Excerpts from a dataset
----

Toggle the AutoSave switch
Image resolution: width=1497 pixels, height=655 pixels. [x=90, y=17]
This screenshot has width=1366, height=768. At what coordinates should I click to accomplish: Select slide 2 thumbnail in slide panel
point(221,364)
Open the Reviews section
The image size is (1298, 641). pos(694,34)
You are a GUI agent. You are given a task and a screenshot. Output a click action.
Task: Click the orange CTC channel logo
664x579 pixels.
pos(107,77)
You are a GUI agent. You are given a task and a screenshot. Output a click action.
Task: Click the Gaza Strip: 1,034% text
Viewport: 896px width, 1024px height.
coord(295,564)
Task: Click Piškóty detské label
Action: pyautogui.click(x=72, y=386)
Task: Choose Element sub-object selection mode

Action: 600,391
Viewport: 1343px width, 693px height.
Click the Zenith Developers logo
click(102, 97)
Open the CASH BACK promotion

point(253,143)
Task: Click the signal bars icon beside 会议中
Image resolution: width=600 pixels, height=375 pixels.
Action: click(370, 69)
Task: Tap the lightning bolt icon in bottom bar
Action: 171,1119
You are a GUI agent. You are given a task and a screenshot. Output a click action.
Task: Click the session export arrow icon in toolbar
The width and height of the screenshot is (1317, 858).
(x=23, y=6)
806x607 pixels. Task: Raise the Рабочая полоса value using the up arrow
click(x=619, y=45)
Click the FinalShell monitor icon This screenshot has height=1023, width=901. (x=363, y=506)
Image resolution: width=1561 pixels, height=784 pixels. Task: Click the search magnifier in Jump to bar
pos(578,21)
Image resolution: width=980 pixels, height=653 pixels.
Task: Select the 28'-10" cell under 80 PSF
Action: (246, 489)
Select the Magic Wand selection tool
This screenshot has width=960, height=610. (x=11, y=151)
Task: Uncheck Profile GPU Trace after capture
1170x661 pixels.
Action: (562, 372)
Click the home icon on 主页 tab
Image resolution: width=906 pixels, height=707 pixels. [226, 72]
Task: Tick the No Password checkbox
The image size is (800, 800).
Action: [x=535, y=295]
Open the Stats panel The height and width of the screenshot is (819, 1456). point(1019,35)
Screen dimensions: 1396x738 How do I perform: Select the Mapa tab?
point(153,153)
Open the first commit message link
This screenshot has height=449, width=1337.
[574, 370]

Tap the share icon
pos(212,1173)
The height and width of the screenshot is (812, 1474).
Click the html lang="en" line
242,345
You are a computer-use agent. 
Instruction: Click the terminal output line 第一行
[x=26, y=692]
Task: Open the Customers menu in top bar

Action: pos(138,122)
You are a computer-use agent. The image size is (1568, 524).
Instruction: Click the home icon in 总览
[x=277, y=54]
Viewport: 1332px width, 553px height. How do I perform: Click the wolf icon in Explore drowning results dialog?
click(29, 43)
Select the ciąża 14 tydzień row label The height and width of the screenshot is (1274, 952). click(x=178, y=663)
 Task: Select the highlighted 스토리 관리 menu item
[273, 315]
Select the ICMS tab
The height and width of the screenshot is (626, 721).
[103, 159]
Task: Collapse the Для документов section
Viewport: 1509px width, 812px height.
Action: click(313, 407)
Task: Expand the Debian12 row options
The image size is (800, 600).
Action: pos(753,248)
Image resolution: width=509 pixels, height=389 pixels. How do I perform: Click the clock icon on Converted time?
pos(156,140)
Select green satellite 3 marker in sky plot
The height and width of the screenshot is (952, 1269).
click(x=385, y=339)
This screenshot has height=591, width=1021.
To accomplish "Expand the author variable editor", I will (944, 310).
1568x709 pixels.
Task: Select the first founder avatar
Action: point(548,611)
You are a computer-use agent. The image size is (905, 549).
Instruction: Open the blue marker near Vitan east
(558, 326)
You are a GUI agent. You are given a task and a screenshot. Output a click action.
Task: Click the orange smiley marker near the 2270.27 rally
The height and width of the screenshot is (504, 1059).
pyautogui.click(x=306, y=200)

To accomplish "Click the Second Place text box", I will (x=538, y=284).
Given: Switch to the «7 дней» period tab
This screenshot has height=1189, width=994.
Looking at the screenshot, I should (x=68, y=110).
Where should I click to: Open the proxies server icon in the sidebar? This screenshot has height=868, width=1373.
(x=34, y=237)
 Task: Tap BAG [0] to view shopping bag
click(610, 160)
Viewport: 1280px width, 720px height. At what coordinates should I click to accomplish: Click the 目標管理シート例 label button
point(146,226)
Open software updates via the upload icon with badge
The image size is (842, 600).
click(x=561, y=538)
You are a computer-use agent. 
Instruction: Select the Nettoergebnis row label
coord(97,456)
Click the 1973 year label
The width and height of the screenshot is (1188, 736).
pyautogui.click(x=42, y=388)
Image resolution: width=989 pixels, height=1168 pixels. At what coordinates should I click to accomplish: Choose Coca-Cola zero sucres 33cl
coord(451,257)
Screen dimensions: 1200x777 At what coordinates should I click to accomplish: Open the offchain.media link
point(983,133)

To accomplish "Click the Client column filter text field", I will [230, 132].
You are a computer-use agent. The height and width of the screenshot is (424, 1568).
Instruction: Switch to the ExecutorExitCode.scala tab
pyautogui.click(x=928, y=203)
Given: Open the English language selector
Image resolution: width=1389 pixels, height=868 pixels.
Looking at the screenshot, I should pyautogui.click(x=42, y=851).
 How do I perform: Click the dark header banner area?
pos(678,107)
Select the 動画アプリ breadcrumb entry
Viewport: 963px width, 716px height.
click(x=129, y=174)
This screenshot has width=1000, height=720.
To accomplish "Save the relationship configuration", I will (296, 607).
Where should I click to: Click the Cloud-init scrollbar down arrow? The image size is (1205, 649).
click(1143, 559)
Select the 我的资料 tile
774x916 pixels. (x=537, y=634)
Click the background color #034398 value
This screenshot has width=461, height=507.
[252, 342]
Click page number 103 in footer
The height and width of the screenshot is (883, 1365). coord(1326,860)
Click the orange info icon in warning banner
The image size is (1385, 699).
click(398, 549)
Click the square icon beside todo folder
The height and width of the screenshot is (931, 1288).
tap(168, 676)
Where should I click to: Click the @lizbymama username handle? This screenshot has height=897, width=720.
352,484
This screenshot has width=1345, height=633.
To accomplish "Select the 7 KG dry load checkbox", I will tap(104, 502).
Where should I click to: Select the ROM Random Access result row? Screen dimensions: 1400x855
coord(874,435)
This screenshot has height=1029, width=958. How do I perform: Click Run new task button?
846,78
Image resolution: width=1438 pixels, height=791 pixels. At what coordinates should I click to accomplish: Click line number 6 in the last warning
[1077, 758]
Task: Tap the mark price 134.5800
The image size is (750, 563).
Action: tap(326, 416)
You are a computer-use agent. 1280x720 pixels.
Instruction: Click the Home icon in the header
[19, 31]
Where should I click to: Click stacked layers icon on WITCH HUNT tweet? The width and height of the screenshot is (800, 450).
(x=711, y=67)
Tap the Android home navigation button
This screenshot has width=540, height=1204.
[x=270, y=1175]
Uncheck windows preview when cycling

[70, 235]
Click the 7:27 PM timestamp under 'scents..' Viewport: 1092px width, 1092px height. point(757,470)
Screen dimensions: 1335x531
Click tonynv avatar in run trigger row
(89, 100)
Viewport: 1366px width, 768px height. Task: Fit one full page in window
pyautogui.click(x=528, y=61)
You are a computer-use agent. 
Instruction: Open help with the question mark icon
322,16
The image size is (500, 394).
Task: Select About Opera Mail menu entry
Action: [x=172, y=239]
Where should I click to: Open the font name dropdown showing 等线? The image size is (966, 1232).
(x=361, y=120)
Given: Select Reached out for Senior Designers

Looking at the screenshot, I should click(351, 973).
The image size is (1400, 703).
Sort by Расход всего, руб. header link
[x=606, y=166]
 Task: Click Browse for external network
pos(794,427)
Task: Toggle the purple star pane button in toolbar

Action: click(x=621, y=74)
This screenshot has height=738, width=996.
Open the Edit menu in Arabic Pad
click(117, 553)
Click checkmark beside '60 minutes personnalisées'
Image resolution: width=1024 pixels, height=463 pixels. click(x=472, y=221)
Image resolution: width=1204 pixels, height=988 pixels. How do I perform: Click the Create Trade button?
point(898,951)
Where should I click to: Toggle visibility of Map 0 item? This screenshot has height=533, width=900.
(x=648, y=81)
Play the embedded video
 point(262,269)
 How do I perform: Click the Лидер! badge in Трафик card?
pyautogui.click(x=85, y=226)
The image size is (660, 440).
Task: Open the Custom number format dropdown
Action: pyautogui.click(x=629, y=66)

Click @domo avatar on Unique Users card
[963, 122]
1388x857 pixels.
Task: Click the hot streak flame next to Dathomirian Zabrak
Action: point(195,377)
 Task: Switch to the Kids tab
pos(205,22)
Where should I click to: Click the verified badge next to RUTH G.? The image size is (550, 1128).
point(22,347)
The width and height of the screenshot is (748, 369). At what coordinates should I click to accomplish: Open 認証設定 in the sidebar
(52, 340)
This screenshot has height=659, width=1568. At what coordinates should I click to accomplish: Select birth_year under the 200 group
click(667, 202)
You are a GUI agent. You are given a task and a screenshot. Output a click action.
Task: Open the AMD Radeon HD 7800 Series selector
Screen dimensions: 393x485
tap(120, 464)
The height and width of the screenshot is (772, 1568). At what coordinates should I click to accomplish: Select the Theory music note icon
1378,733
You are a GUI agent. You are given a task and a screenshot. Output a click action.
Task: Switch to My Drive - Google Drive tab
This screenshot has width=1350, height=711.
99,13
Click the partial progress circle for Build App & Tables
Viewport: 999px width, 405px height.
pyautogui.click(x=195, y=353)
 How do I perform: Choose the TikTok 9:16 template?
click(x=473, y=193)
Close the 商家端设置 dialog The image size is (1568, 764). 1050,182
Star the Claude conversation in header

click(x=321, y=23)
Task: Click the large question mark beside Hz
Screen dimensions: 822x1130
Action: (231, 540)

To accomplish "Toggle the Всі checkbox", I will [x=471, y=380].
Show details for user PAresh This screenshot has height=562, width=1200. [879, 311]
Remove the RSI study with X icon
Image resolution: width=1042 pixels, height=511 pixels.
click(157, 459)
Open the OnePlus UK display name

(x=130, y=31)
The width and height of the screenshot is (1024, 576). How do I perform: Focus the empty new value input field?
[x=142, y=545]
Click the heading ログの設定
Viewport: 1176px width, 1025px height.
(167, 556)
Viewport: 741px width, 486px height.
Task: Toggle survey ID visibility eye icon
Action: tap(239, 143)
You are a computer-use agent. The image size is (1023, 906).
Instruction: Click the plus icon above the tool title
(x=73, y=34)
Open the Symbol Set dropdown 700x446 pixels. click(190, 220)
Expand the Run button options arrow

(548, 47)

----

#### [REQUIRED ACTION]
Where a line of the data above includes "checkbox", copy that line.

#### [RESPONSE TO THE TASK]
Task: Tick the No Password checkbox
To accomplish "Select the 7 KG dry load checkbox", I will tap(104, 502).
To accomplish "Toggle the Всі checkbox", I will [x=471, y=380].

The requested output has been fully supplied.